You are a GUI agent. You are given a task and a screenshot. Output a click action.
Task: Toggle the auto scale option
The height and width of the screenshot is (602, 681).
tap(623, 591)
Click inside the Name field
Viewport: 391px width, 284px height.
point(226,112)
* * * * *
Restate every line of the data above exactly as it was written.

You are a GUI agent. You are given a task and a screenshot. Output a click action.
Task: Toggle the auto scale option
The height and width of the screenshot is (602, 681).
tap(623, 591)
Click inside the Name field
Viewport: 391px width, 284px height.
point(226,112)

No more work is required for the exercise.